In a report released Wednesday, TSB investigators found that the twin-engine plane crashed shortly after takeoff partly because there were problems with training and procedure.
The chartered Beechcraft King Air plane took off at about 6 a.m. on June 23, 2010, heading to Natashquan, an Innu reserve, with a stop in Sept-Îles, Que. Immediately after departure, the co-pilot reported problems with the right engine, and then moments later the aircraft plunged into a field about two kilometres northwest of Jean Lesage International Airport and burst into flames.
Five passengers and two crew members died.
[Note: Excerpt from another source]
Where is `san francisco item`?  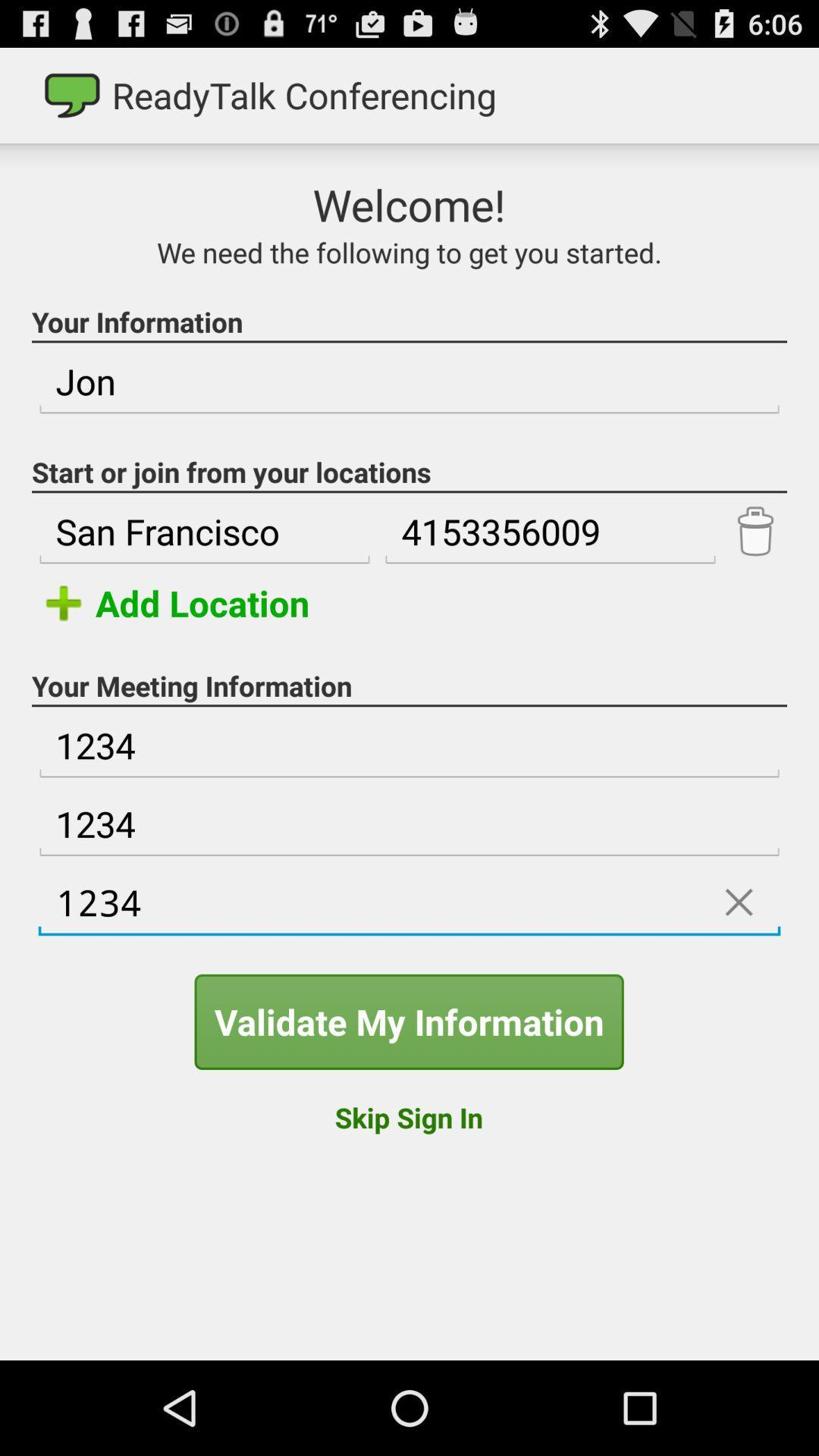
san francisco item is located at coordinates (205, 532).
There was little left of plane after the ensuing fire, so it took two years to complete the investigation.
The TSB's André Turenne said he found several mistakes leading up to the crash. "The aircraft took off with a reduced engine-power setting. This procedure was not endorsed by the manufacturer," he said.
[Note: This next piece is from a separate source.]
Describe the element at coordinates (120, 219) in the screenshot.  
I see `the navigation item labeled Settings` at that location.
Civil-aviation expert Yvan Miville Deschênes explained that the pilots likely did that to cut costs.
"Because they wanted to minimize the impact of full power on both engines, thus saving money in the long run," Deschênes said.
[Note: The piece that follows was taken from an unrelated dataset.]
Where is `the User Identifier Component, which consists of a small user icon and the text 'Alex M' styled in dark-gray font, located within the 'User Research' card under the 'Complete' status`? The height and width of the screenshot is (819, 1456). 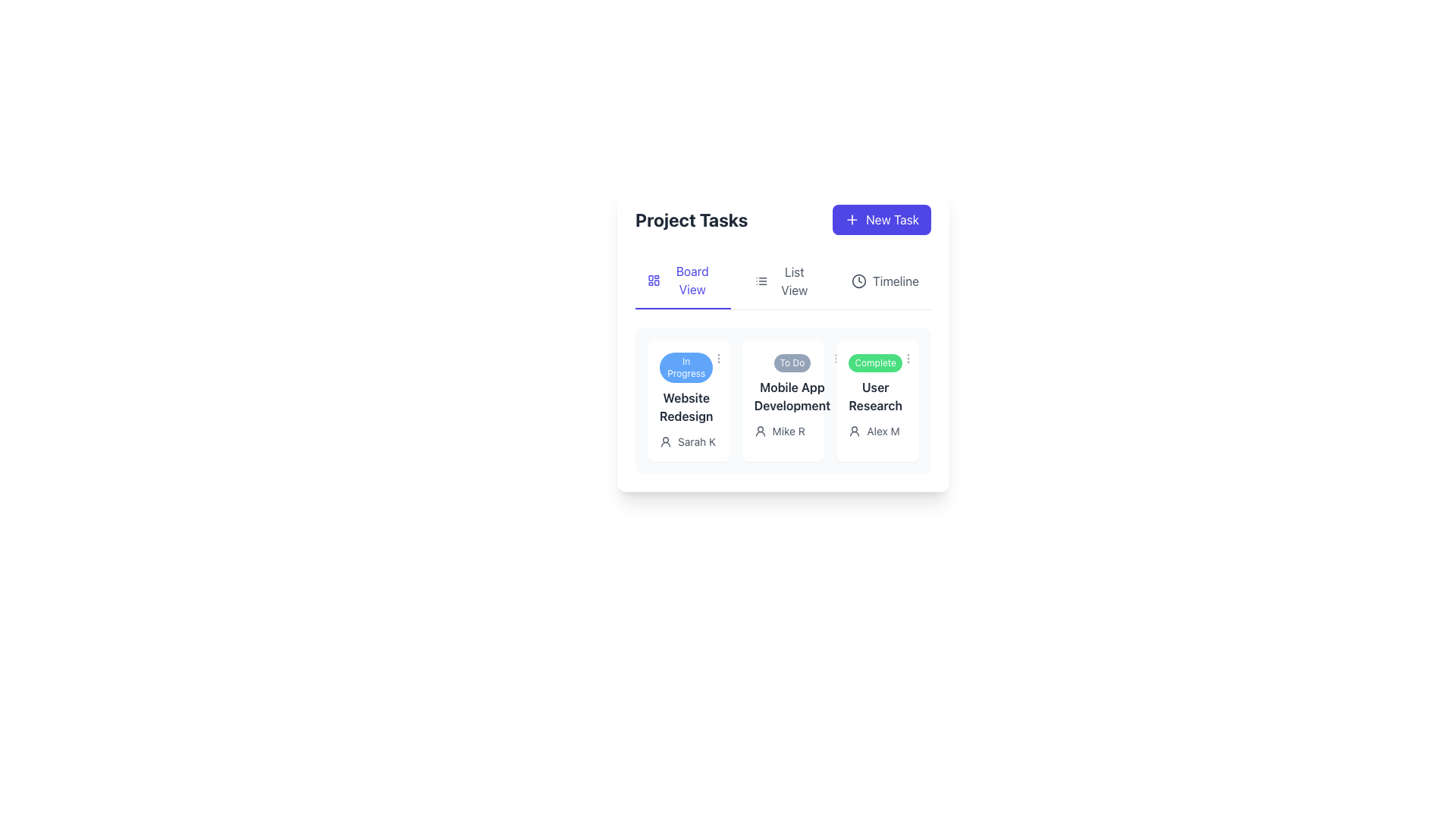 the User Identifier Component, which consists of a small user icon and the text 'Alex M' styled in dark-gray font, located within the 'User Research' card under the 'Complete' status is located at coordinates (877, 431).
The TSB also found that, once the right engine stopped working, the pilots didn't rotate the engine's blades to be parallel with the flow of air — a procedure called feathering that helps to reduce drag.
"The right engine propeller blades were not feathered, thus increasing aerodynamic drag and compromising the aircraft's ability to climb and maintain flight level."
In the weeks following the crash, Transport Canada investigated the charter company, Quebec City-based Aéropro, and found several violations of aviation regulations. As a result, the company's operating licence was revoked on July 31, 2010, and it sold off its half-dozen planes.
Deschênes said people in the industry knew about problems at Aéropro weren't surprised it's permit was yanked.
"Transport Canada had warned them in events prior to that that they lacked lots of security measures in the way they were doing business," he said.
The report also found the crew were not properly trained for emergencies, and mechanical defects were not being logged.
The company still does business running small airports, maintaining aircraft and supplying fuel. An Aéropro representative said the company would not comment on the Transportation Safety Board incident report.